It seems by Gwalchmai’s poem to have been a very large fleet, which came partly from Ireland, partly from the Baltic, and the rest from Normandy, to invade the principality.  It is plain that its forces were numerous, as they came from so many countries; but it seems they met with a very warm reception from the prince and his sons, and that they were glad to sail away as soon as possible.

[26a]  Owain Gwynedd had many sons noted for their valour, especially Howel, who was born of Finnog, an Irish lady.  He was one of his father’s generals in his wars against the English, Flemings, and Normans, in South Wales, and was a noted Bard, as several of his poems, now extant, testify.

[26b]  It seems that the fleet landed in some part of the firth of Menai, and that it was a kind of a mixed engagement, some fighting on shore, others from the ships.  And probably the great slaughter was owing to its being low water, and that they could not set sail: otherwise I see no reason why, when they were worsted on land, they should continue the fight in their ships.  It is very plain that they were in great distress, and that there was a great havoc made of them, as appears from the remainder of this very spirited poem.

[27a]  Who this lady was is not known at present.

[27b]  What country this is I cannot recollect.

[27c]  Teivi, the name of a large river in Cardiganshire.

[27d]  Elivri, the name of a woman; but who she was, or when she lived, is not clear.

[27e]  Cadvan is the saint of Towyn Meirionydd.

[27f]  Dysynni is the name of a river that runs by Towyn.

[28a]  I cannot recollect at present who this person is, nor the occasion of his grief, though it is mentioned in some of our manuscripts.

[28b]  Eryri, Snowdon, called Creigiau Eryri and Mynydd Eryri, i.e. the rocks and mountains of snow, from Eiry, which signifies snow.  As Niphates, the name of a mountain, from a word of the same signification in Greek.

[28c]  Dewi, St.

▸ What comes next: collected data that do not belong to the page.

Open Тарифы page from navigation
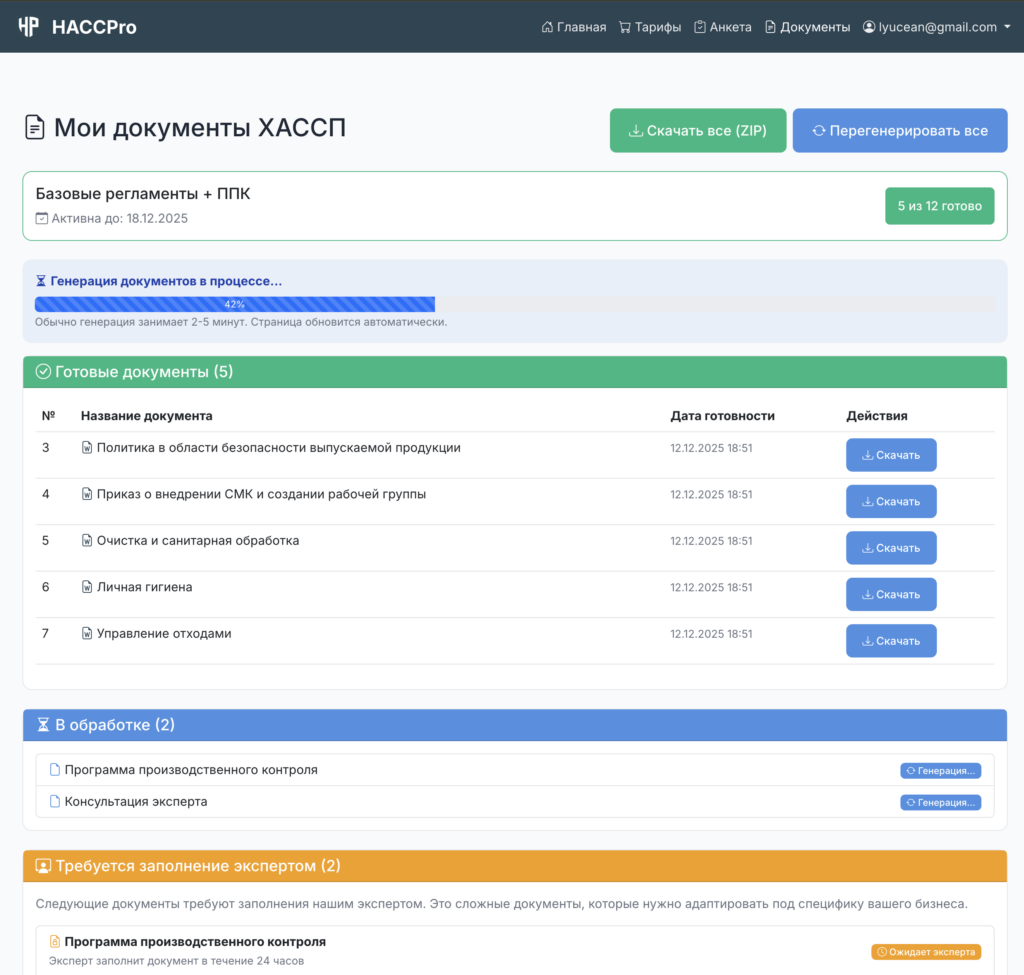Viewport: 1024px width, 975px height. 649,27
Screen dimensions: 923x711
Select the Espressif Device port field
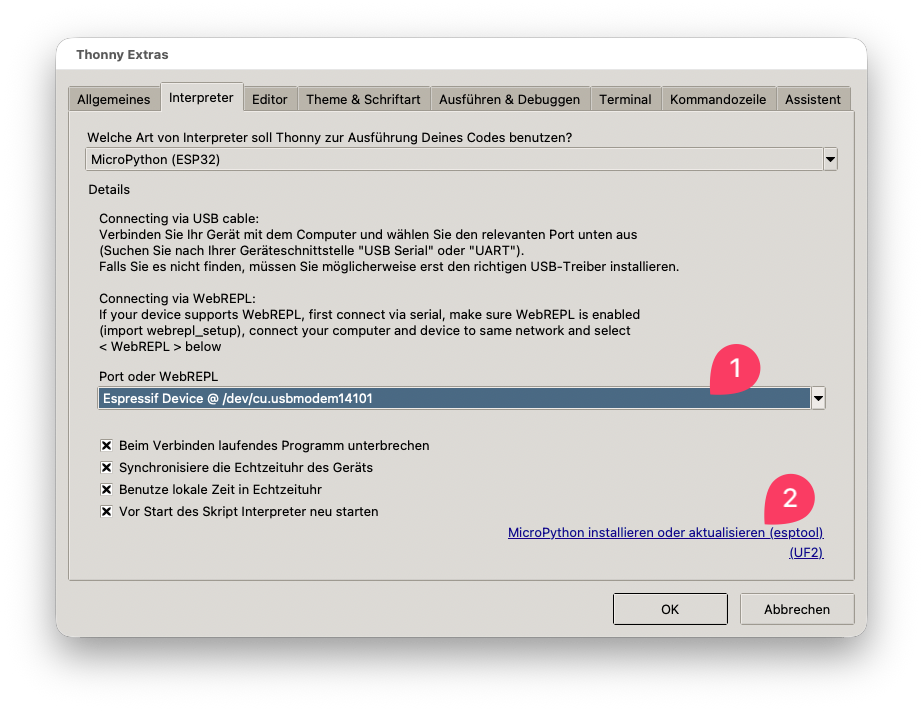coord(454,398)
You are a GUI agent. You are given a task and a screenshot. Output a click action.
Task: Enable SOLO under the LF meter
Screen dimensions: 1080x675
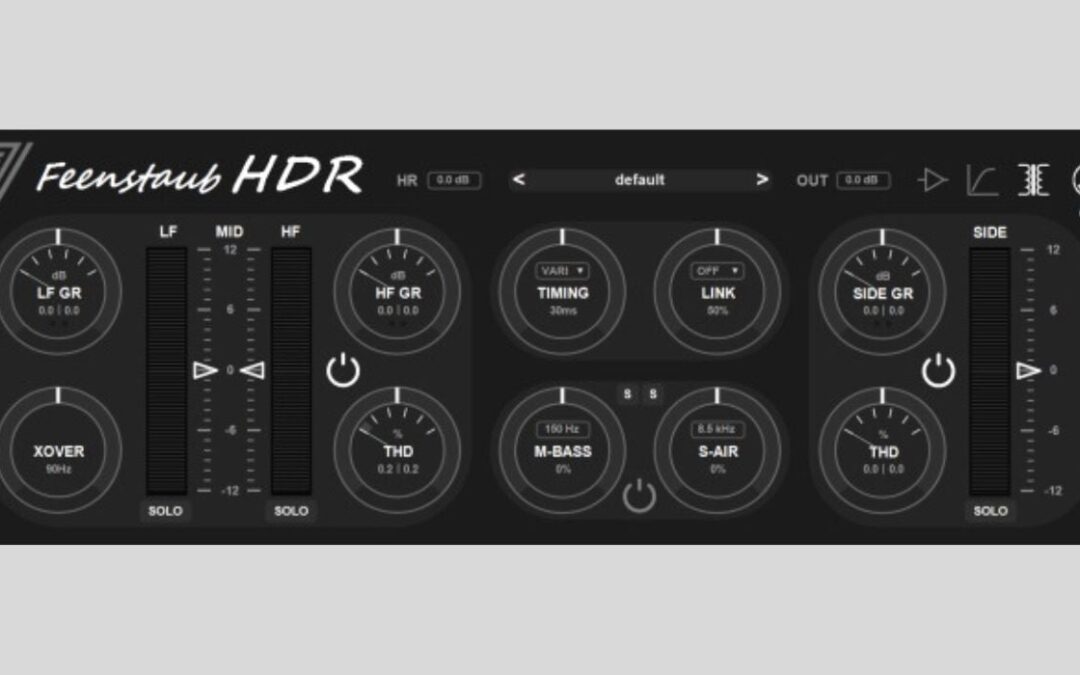(x=165, y=510)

David, a bishop in the time of king Arthur, and the patron saint of Wales.

[30a]  Iorwerth, surnamed Drwyndwn, or with the broken nose, the father of Llewelyn, was the eldest son of Owain Gwynedd, but was not suffered to enjoy his right on account of that blemish.

[30b]  Owain Gwynedd, prince of North Wales.

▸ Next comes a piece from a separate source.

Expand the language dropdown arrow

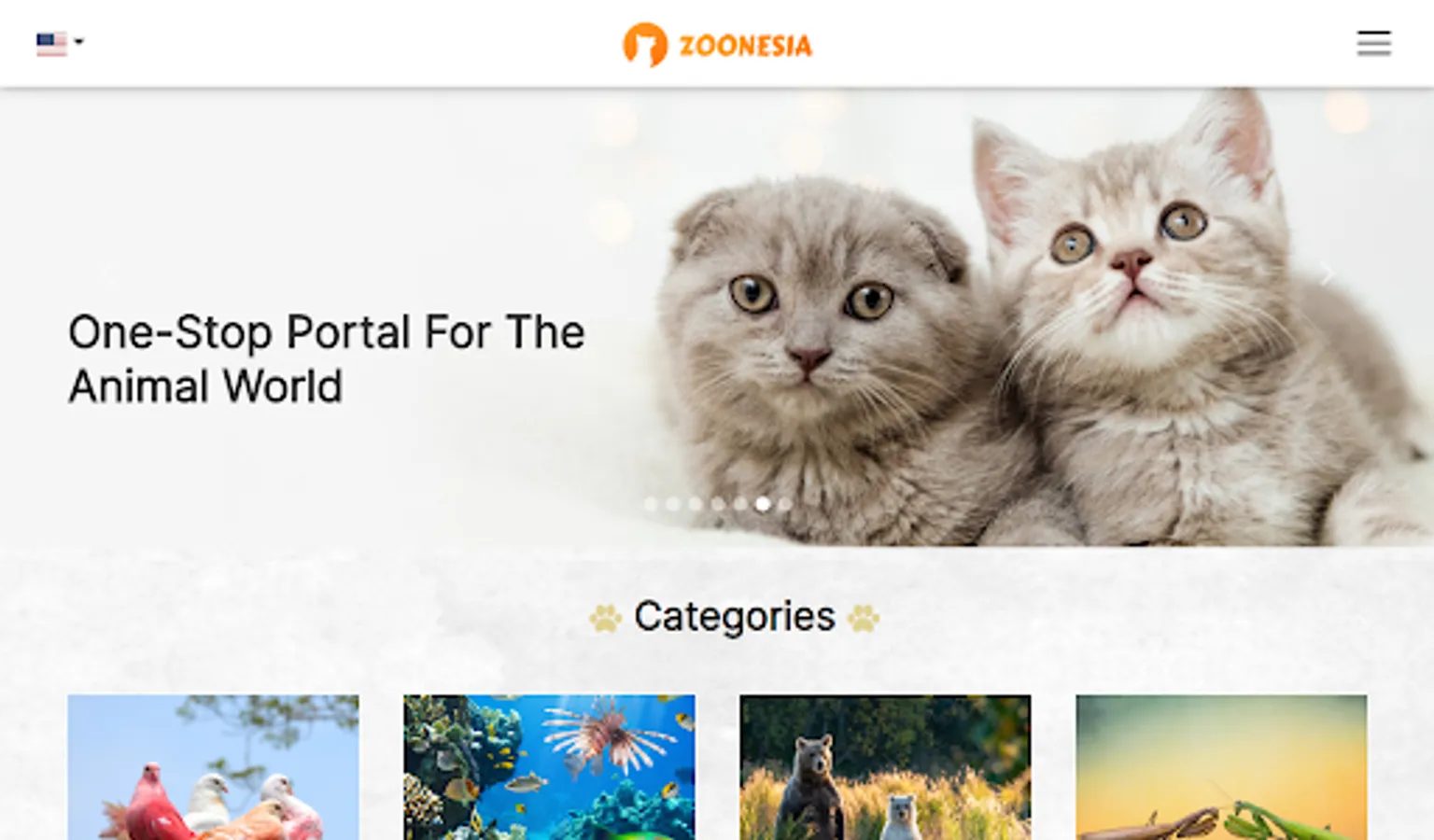click(x=79, y=41)
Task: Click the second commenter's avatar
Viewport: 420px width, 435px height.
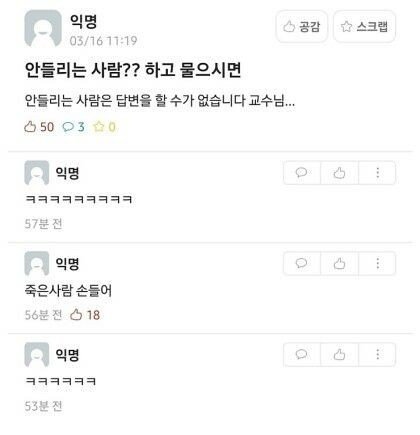Action: coord(37,263)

[30c]  Llewelyn was the lawful heir of the principality of North Wales, in right of his father Iorwerth, and accordingly put in his claim for it, and got it from his uncles David and Rodri, when he was very young.

[30d]  David, the son of Owain Gwynedd, who succeeded his father as prince of Wales.

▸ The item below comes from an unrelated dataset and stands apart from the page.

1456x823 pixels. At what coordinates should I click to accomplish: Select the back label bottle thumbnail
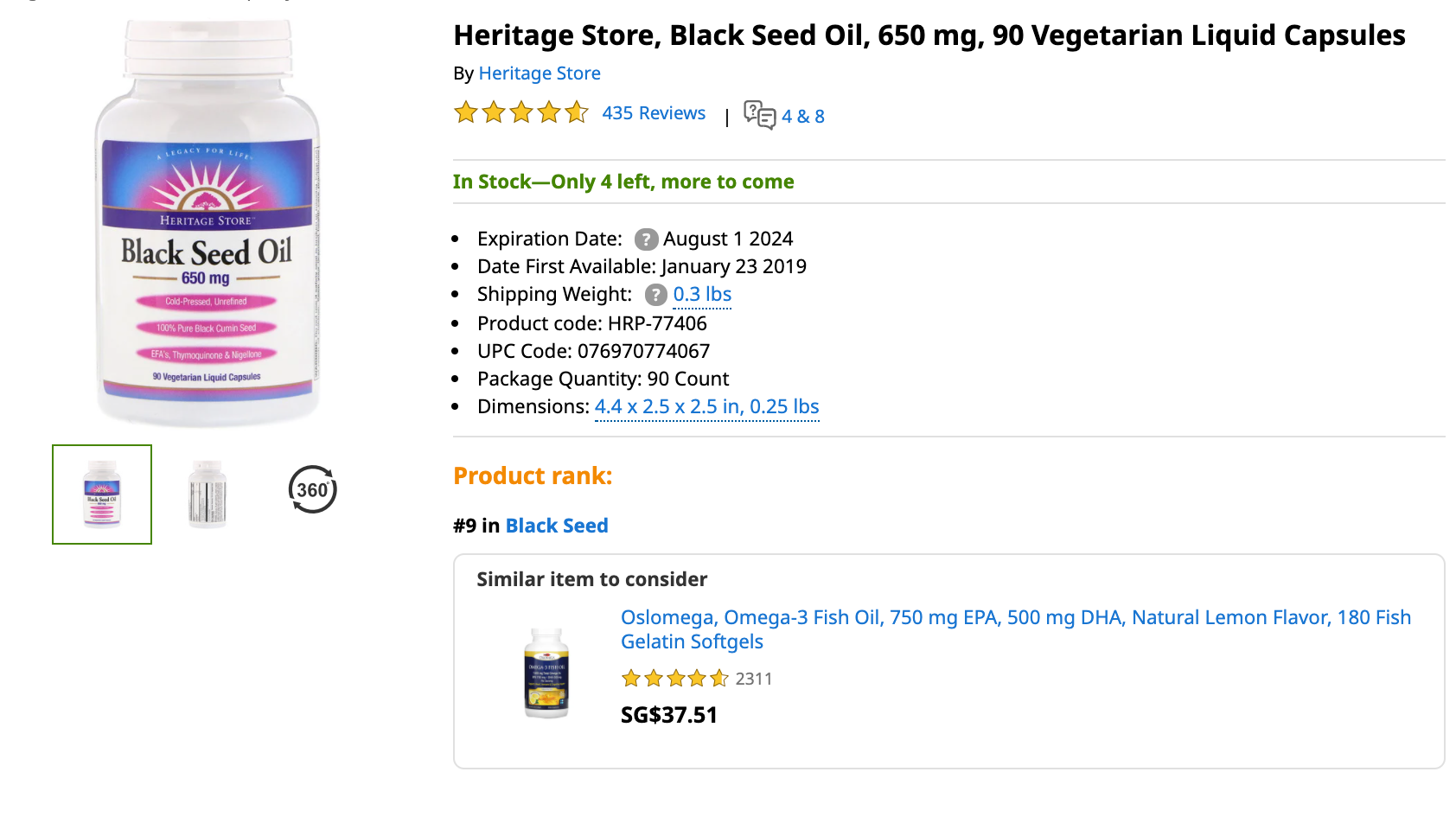pyautogui.click(x=208, y=494)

[30e]  This battle is not mentioned by any of our historians.  The description is very animated in the original, and very expressive of such a scene.  It was fought near Porth Aethwy.  The steeds of the main is a poetical expression for ships.

[31a]  Alun, the name of a river in Flintshire, where there was a battle fought by Llewelyn against the English.

[31b]  Caeawg Cynnorawg is the name of a hero celebrated by Aneurin Gwawdrydd in the Gododin.

[31c]  Deudraeth Dryfan is the name of some place near the sea.  There are many places in Wales called Deudraeth; but where this in particular is situated I cannot guess.

[31d]  Ogrfan Gawr, an ancient British prince, cotemporary with king Aurthur.

[32a]  Camlan, the name of a place somewhere in Cornwall, where the decisive battle between king Arthur, and his treacherous nephew Medrod happened, who had usurped the sovereignty while he was absent on a foreign expedition.  King Arthur, according to our ancient historians, slew Medrod with his own hand; but received his death-wound himself, and retired to Ynys Afallon or Glastenbury, where he soon afterwards died.  His death was politically concealed, lest it should dispirit the Britons.  Hence arose so many fabulous stories about it.

[32b]  Cadwallon, the son of Cadfan, is that victorious king of Britain, who was a terrible scourge to the Saxons.  Beda, in his ecclesiastical history, calls him tyrannum sævientem, an outrageous tyrant.

[32c]  Caer Lleon, Chester, so called, as our historians relate, from Lleon Gawr, or king Lleon, and not from Castra legionum, as modern writers will have it.  Cawr anciently signified a king, as Benlli Gawr, is called by Nennius, cap. 30, Rex Benlli; but now it signifies a giant, or a man of an extraordinary strength and stature.  It is not improbable but that the Ancient Britons chose such for their kings.

[33a]  Gwyddgrug, Mold, in Flintshire, so called from Gwydd, high, and Crug, a hill.  Mold is a corruption of Mons altus.

[33b]  Elsmere, the name of a town in Shropshire.

[33c]  Mochnant is a part of Powys.

[33d]  Argoedwys, the men of Powys, from Ar, above, Coed, wood.  The Powysians are called by Llywarch Hen, gwyr Argoed.  As, “Gwyr Argoed erioed a’m porthant,” i.e. I was ever maintained by the men of Argoed.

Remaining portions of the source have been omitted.